Here, we present a novel computational framework for feature extraction and rule grouping based on weighted similarity measures. The overall methodology is illustrated in Fig. (). The framework consists of the following major computational steps: (1) data preprocessing (standardization and normalization), (2) feature selection (three statistical measures for gene ranking and selection), (3) association rule mining on the selective features to obtain weights for the frequently occurring genes, (4) redundant association rule pruning, (5) association rule clustering based on the manipulation of the Jaccard and cosine similarity measures, and (6) an online biomedical literature search to report the functions/mechanisms of the featured genes.

Datasets

The experiments are carried out on three well-known gene expression datasets, and their characteristics are described in Table .

ALL:

The ALL dataset [33] covers six sub types of acute lymphoblastic leukemia: BCR (15), E2A (27), Hyperdip (64), MLL (20), T (43), and TEL (79); the number of samples for each class are shown in parentheses.
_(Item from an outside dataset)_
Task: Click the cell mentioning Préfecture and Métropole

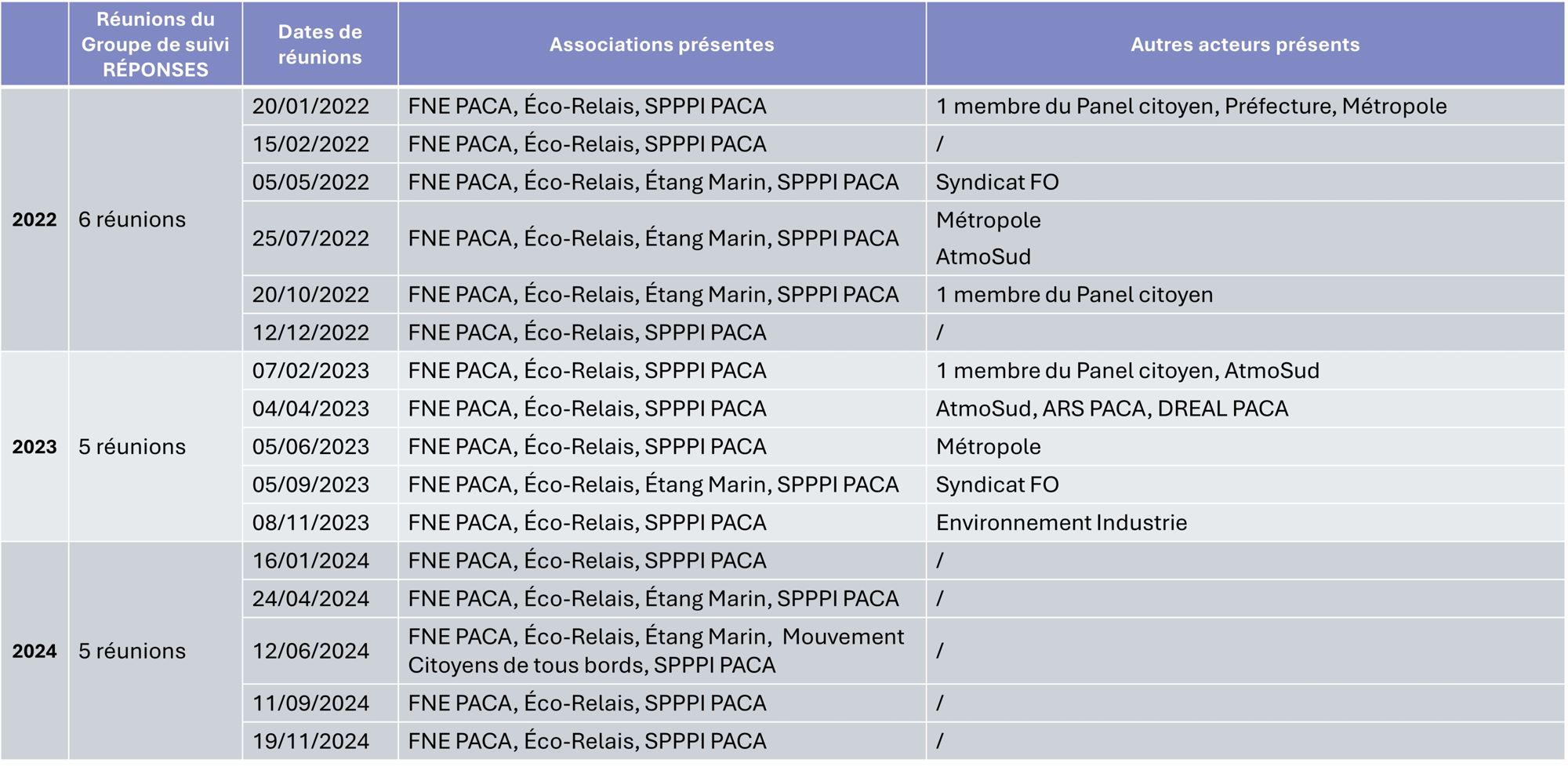Action: click(1191, 107)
The dataset is available at http://www.stjuderesearch.org/data/ALL1/.

MLL:

The MLL-leukemia dataset consists of three classes: ALL(24), AML(28), MLL(20) and can be down-loaded at http://research.dfci.harvard.edu/korsmeyer/MLL. htm. The dataset was first studied in Armstrong et al. [34].

SRBCT:

The SRBCT dataset [35] is a dataset of small, round, blood cell tumors found in children and can be downloaded at http://chibi.ubc.ca/tmm/raw-data.html. The dataset consists of 83 samples, which are divided into four classes: EWS (29), BL (11), NB (18) and RMS (25). The datasets are preprocessed using standardization and normalization. Normalization is performed using the z-score method, which transforms the features with mean 0 and standard deviation 1. This process also standardizes the data.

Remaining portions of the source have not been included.